Modified: pkg/RobLox/inst/NEWS
===================================================================
--- pkg/RobLox/inst/NEWS	2011-01-06 09:41:34 UTC (rev 448)
+++ pkg/RobLox/inst/NEWS	2011-01-06 10:31:51 UTC (rev 449)
@@ -11,6 +11,10 @@
 version 0.8
 #######################################
 
++ added function showdown to compare some estimator for normal location and
+  scale with our rmx estimators. The comparison is based on Monte-Carlo
+  simulation study.
+
 BUG FIX:
 + roblox(): if only sd or mean is to be estimated, starting 
   value mean.sd was not; similarly, in case only mean is of 

Added: pkg/RobLox/man/showdown.Rd
===================================================================
--- pkg/RobLox/man/showdown.Rd	                        (rev 0)
+++ pkg/RobLox/man/showdown.Rd	2011-01-06 10:31:51 UTC (rev 449)
@@ -0,0 +1,78 @@
+\name{showdown}
+\Rdversion{1.1}
+\alias{showdown}
+\title{Estimator Showdown by Monte-Carlo Study.}
+\description{
+  The function \code{showdown} can be used to perform Monte-Carlo studies 
+  comparing a competitor with rmx estimators in case of normal location and scale. 

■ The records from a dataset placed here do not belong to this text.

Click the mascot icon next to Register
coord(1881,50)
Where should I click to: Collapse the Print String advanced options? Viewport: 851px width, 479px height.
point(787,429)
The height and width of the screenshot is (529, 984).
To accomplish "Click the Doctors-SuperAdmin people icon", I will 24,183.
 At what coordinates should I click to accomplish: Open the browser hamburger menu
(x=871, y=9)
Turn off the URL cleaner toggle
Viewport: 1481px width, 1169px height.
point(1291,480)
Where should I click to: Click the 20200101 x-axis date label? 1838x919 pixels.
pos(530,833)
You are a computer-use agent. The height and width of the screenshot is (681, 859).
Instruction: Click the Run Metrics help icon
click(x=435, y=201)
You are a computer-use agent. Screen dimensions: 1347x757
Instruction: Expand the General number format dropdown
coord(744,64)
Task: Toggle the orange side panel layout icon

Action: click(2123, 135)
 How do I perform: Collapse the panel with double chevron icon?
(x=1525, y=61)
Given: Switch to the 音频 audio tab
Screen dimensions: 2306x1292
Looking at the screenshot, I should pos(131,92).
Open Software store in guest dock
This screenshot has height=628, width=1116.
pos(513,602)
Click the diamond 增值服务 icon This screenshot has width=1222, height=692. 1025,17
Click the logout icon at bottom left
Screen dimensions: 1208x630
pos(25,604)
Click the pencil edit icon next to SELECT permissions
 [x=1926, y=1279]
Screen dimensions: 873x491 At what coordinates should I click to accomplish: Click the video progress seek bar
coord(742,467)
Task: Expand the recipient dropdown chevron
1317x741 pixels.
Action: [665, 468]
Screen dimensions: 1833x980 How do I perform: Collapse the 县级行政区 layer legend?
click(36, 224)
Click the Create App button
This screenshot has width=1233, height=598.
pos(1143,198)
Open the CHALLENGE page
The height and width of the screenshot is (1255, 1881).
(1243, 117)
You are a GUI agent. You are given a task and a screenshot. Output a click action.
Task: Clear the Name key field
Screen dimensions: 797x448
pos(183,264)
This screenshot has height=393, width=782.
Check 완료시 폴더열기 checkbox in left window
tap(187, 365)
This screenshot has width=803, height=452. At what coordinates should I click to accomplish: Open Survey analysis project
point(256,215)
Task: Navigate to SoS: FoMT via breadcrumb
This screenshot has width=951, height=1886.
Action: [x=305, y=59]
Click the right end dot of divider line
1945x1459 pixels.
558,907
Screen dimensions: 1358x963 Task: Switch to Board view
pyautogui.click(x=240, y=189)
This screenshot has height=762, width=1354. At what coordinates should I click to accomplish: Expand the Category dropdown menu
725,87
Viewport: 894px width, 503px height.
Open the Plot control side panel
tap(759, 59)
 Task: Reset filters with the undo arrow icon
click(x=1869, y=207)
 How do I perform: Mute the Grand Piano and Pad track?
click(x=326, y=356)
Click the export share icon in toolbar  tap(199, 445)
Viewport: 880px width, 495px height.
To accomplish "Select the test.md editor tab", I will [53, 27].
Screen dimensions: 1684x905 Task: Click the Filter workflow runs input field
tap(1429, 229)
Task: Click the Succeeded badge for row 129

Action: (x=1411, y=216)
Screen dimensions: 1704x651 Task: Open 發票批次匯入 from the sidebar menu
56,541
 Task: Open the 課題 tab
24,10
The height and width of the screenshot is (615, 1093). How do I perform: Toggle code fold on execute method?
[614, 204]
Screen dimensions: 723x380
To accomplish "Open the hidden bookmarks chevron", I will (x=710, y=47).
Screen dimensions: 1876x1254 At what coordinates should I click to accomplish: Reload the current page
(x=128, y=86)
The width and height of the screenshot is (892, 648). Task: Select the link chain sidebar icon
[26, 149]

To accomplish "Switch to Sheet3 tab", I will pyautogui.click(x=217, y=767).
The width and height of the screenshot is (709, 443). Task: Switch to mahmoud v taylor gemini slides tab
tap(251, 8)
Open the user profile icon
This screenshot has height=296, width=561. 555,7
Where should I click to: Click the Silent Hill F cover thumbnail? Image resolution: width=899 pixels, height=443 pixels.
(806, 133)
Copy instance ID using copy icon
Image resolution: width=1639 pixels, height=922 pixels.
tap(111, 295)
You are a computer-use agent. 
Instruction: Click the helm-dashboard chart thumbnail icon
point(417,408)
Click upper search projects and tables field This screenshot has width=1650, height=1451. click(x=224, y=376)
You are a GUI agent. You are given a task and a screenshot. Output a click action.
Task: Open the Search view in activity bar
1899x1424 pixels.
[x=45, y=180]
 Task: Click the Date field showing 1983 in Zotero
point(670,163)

+  In addition, maximum likelihood (ML) estimators (mean and sd) and median and 
+  MAD are computed. The comparison is based on the empirical MSE.
+}
+\usage{
+showdown(n, M, eps, contD, seed = 123, estfun, estMean, estSd,
+         eps.lower = 0, eps.upper = 0.05, steps = 3L, fsCor = TRUE, 
+         plot1 = FALSE, plot2 = FALSE, plot3 = FALSE)
+}
+%- maybe also 'usage' for other objects documented here.
+\arguments{
+  \item{n}{integer; sample size, should be at least 3.}
+  \item{M}{integer; Monte-Carlo replications.}
+  \item{eps}{amount of contamination in [0, 0.5].}
+  \item{contD}{object of class \code{"UnivariateDistribution"}; contaminating distribution.}
+  \item{seed}{random seed.}
+  \item{estfun}{function to compute location and scale estimator; see details below.}
+  \item{estMean}{function to compute location estimator; see details below.}
+  \item{estSd}{function to compute scale estimator; see details below.}
+  \item{eps.lower}{used by rmx estimator.}
+  \item{eps.upper}{used by rmx estimator.}
+  \item{steps}{integer; steps used for estimator construction.}
+  \item{fsCor}{logical; use finite-sample correction.}
+  \item{plot1}{logical; plot cdf of ideal and real distribution.}
+  \item{plot2}{logical; plot 20 (or M if M < 20) randomly selected samples.}
+  \item{plot3}{logical; generate boxplots of the results.}
+}
+\details{
+Normal location and scale with mean = 0 and sd = 1 is used as ideal model (without
+restriction due to equivariance).
+
+Since there is no estimator which yields reliable results if 50 percent or more of the
+observations are contaminated, we use a modification where we re-simulate all samples
+including at least 50 percent contaminated data.
+
+If \code{estfun} is specified it has to compute and return a location and scale estimate
+(vector of length 2). One can also specify the location and scale estimator separately 
+by using \code{estMean} and \code{estSd} where \code{estMean} computes and returns
+the location estimate and \code{estSd} the scale estimate.
+
+We use funtion \code{\link{rowRoblox}} for the computation of the rmx estimator.
+}
+\value{Data.frame including empirical MSE (standardized by sample size n) and
+relMSE with respect to the rmx estimator.
+}
+\references{
+  Kohl, M. (2005) \emph{Numerical Contributions to the Asymptotic Theory of Robustness}. 
+  Bayreuth: Dissertation.
+
+  Rieder, H. (1994) \emph{Robust Asymptotic Statistics}. New York: Springer.
+
+  Rieder, H., Kohl, M. and Ruckdeschel, P. (2008) The Costs of not Knowing
+  the Radius. Statistical Methods and Applications \emph{17}(1) 13-40.
+  Extended version: \url{http://www.stamats.de/RRlong.pdf}
+}
+\author{Matthias Kohl \email{Matthias.Kohl at stamats.de}}
+%\note{}
+\seealso{\code{\link{rowRoblox}}}
+\examples{
+library(MASS)
+## compare with Huber's Proposal 2
+showdown(n = 20, M = 100, eps = 0.02, contD = Norm(mean = 3, sd = 3), 
+         estfun = function(x){ unlist(hubers(x)) },
+         plot1 = TRUE, plot2 = TRUE, plot3 = TRUE)
+
+## compare with Huber M estimator with MAD scale
+showdown(n = 20, M = 100, eps = 0.02, contD = Norm(mean = 3, sd = 3), 
+         estfun = function(x){ unlist(huber(x)) },
+         plot1 = TRUE, plot2 = TRUE, plot3 = TRUE)
+}
+\concept{Monte-Carlo study}
+\keyword{robust}